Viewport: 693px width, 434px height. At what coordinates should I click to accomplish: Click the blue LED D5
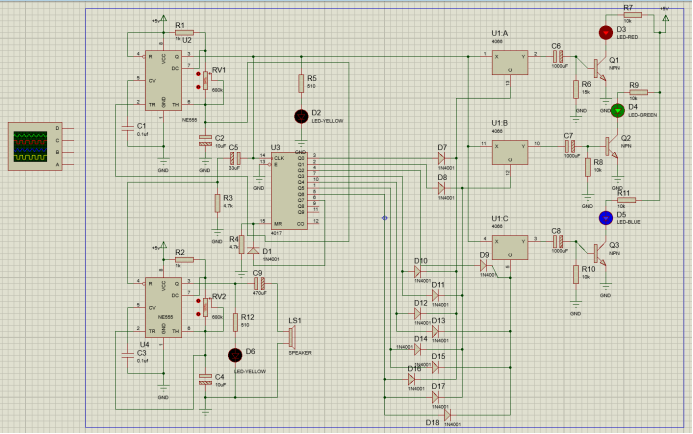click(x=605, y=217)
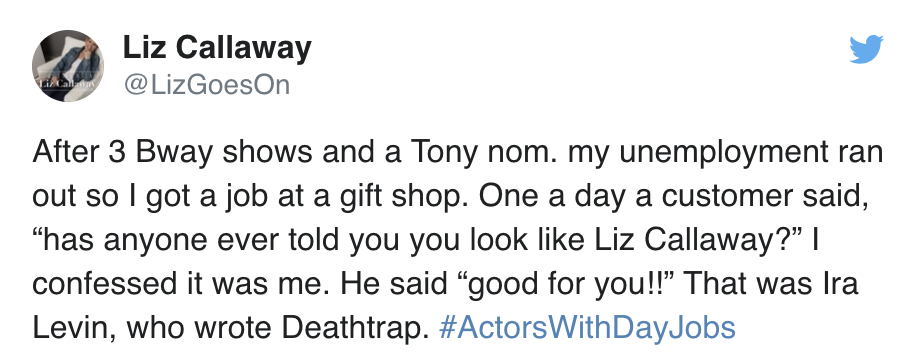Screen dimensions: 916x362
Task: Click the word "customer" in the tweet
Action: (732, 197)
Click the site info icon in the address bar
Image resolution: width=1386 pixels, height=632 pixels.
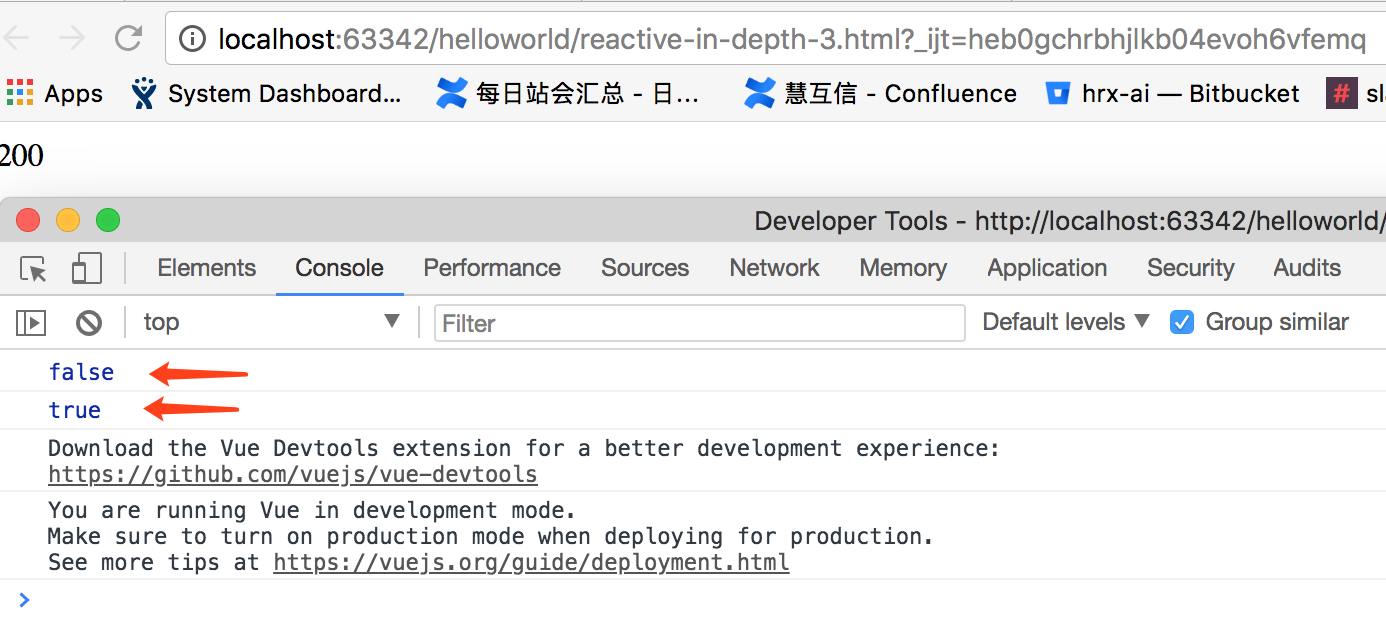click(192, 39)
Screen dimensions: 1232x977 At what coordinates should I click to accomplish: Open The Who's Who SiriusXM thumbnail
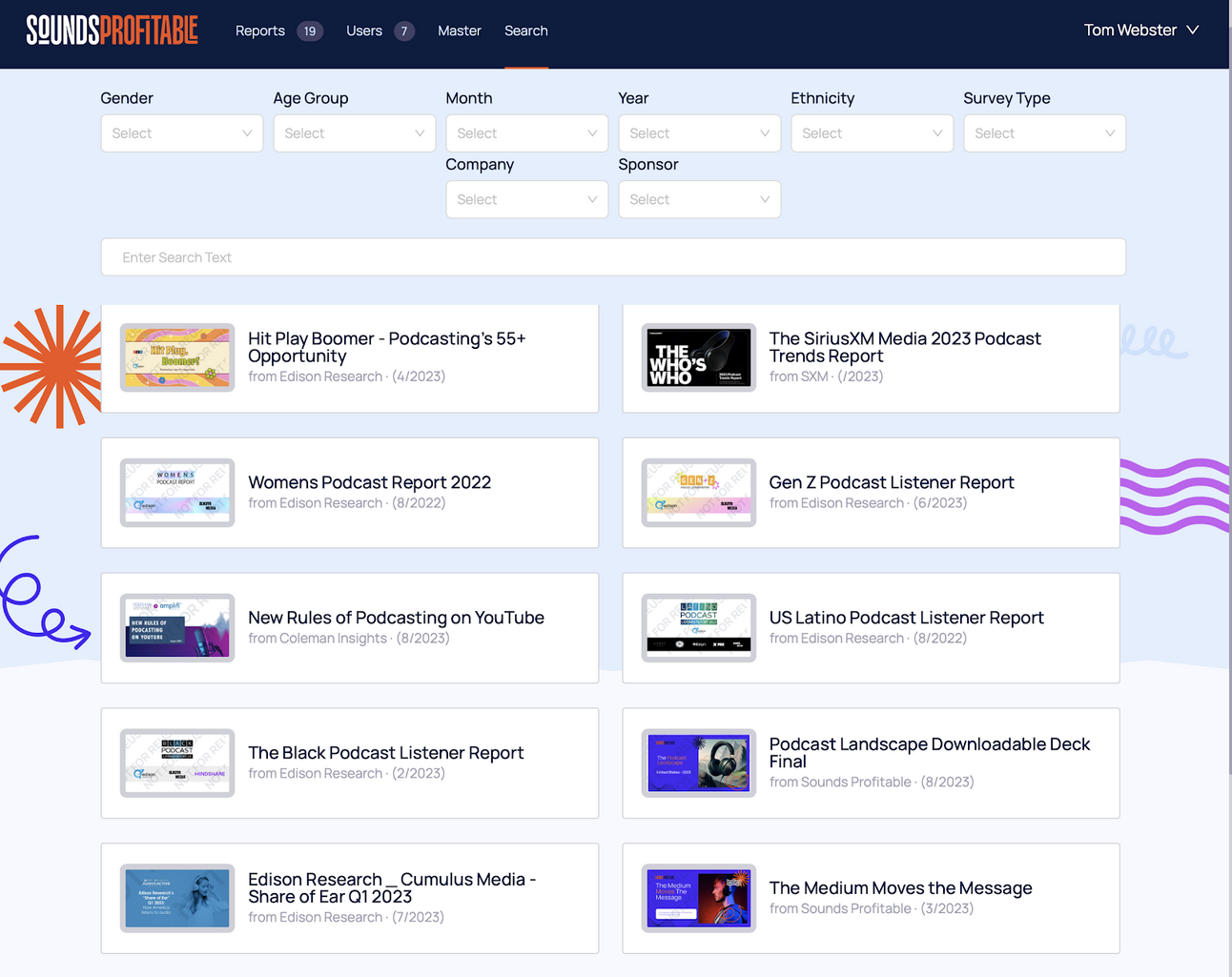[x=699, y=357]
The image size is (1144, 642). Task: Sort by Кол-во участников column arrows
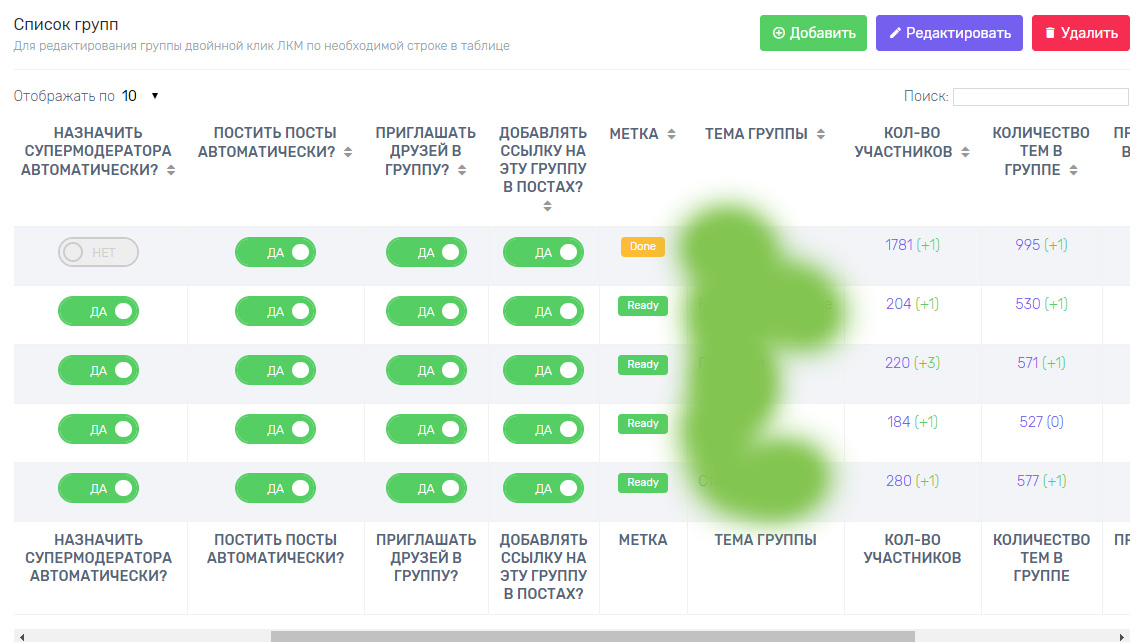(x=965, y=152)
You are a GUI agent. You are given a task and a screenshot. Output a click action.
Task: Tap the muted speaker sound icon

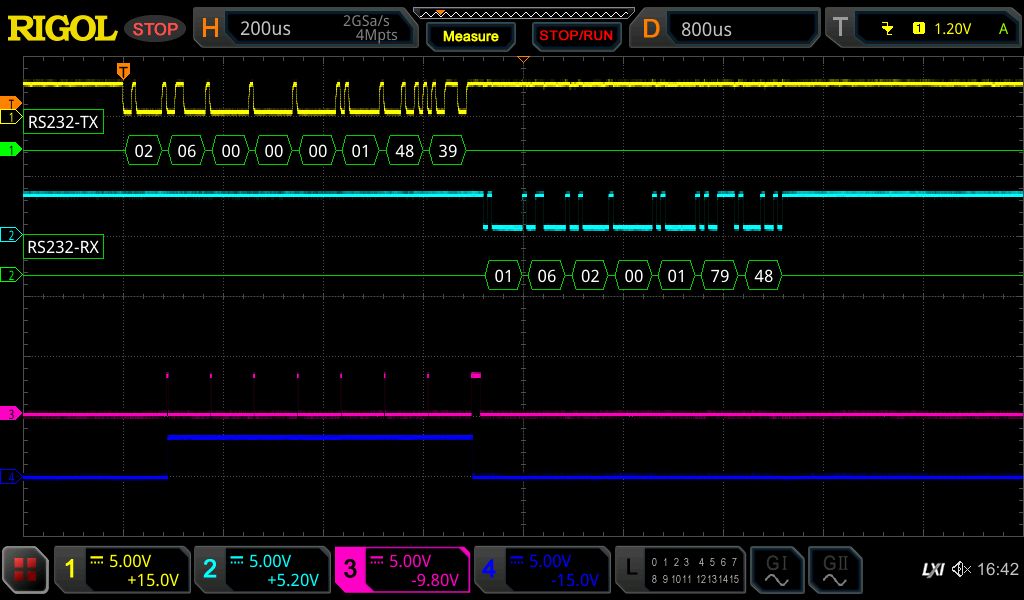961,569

::::::::::

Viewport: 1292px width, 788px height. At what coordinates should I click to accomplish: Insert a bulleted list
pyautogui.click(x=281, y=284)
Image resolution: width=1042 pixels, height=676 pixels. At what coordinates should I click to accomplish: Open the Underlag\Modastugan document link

::::::::::

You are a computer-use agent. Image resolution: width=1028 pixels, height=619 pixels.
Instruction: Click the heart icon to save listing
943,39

::::::::::

> **Assigned task**: Look back at the data above. Transcribe exactly the lines starting at the line that contains "Viewport: 1292px width, 788px" and ending at the line that contains "Image resolution: width=1042".

> **Task answer**:
Viewport: 1292px width, 788px height. At what coordinates should I click to accomplish: Insert a bulleted list
pyautogui.click(x=281, y=284)
Image resolution: width=1042 pixels, height=676 pixels. At what coordinates should I click to accomplish: Open the Underlag\Modastugan document link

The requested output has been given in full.